Taina Litwak — An experienced, award-winning illustrator working in the Washington D.C. area

Taina began her career with 10 years as staff illustrator with the Walter Reed Biosystemactics Unit at the Smithsonian Institution in Washington DC.  She has a BS in Biology and a BFA in Printmaking.  She received her board certification as a medical illustrator in 1994 and spent 16 years running a busy freelance illustration business.  Since 2010 she has been the staff illustrator at the US Department of Agriculture’s Systematic Entomology Lab, at the Smithsonian Institution’s Museum of Natural History.

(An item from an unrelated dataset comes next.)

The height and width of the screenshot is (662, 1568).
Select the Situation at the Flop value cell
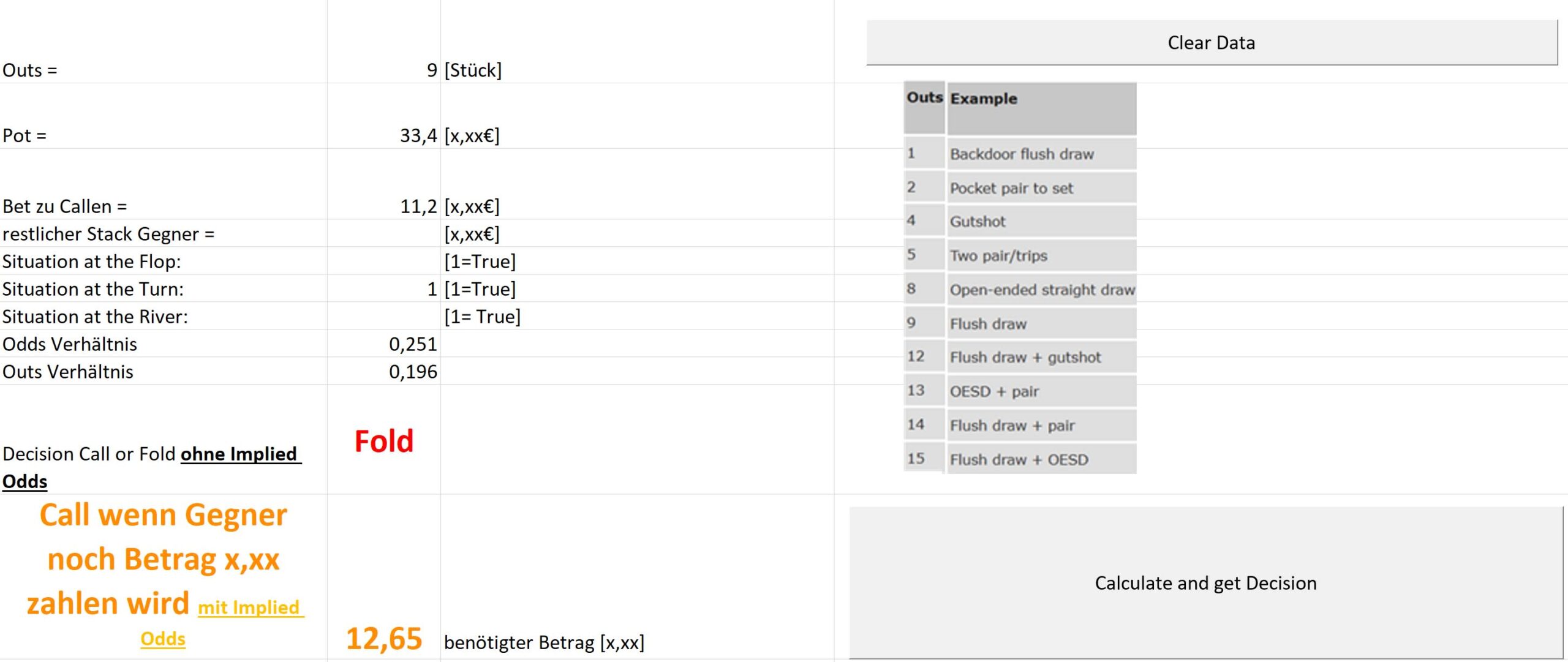tap(384, 261)
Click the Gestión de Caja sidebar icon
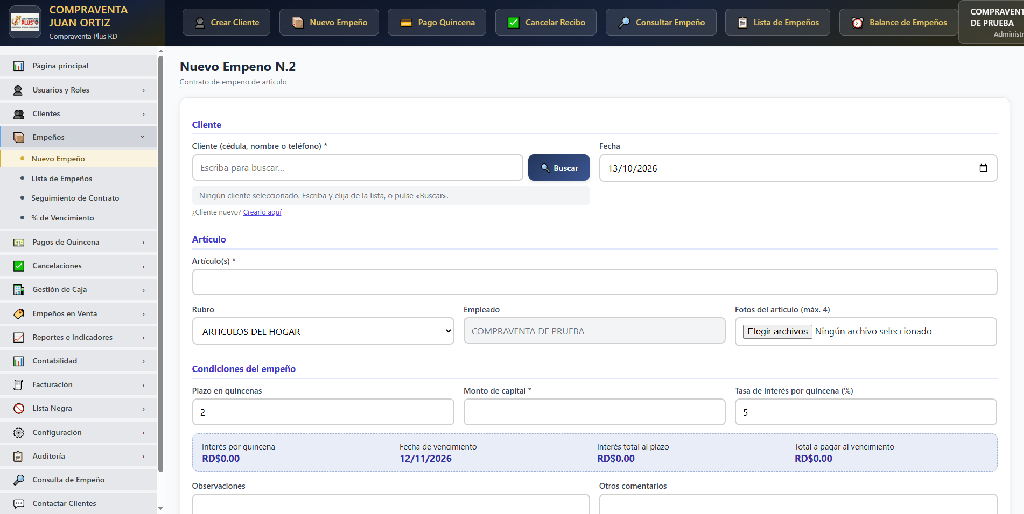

She works primarily in digital media.  Her markets include magazines and scientific journals, trade and text books, advertising, and museum and medical legal exhibits.  A few of her clients include the American Association for the Advancement of Science, American Society of Health-Systems Pharmacists, American Mosquito Control Association, Carnegie Institute, Centers for Disease Control (CDC), Chanticleer Press, Cystic Fibrosis Foundation, the Endocrine Society, Entomological Society of America, Maryland Public Television, Minnesota Conservation Volunteer Magazine, National Institutes of Health (NIH), Saunders College Publishing, Science News, Smithsonian Institution, StackPole Books, Timber Press, Inc, numerous law firms in the DC metro area, as well as many grant-funded scientists at national and foreign universities, NGO’s, museums, and research institutions.

Taina is currently a board member of ASCRL, the American Society for Collective Rights Licensing. Her volunteer work with professional organizations began with serving as Executive Director of the Washington Women’s Arts Center, 1982-84.  Since then she served six years on the Board of Directors of the Guild of Natural Science Illustrators (GNSI), as National President and as Treasurer, as local GNSI Chapter President, and served four years on the Board of the Vesalius Trust.  In the capacity of GNSI representative, she also served on the Board of the 1994 World Congress on Biomedical Communications during the two year planning process.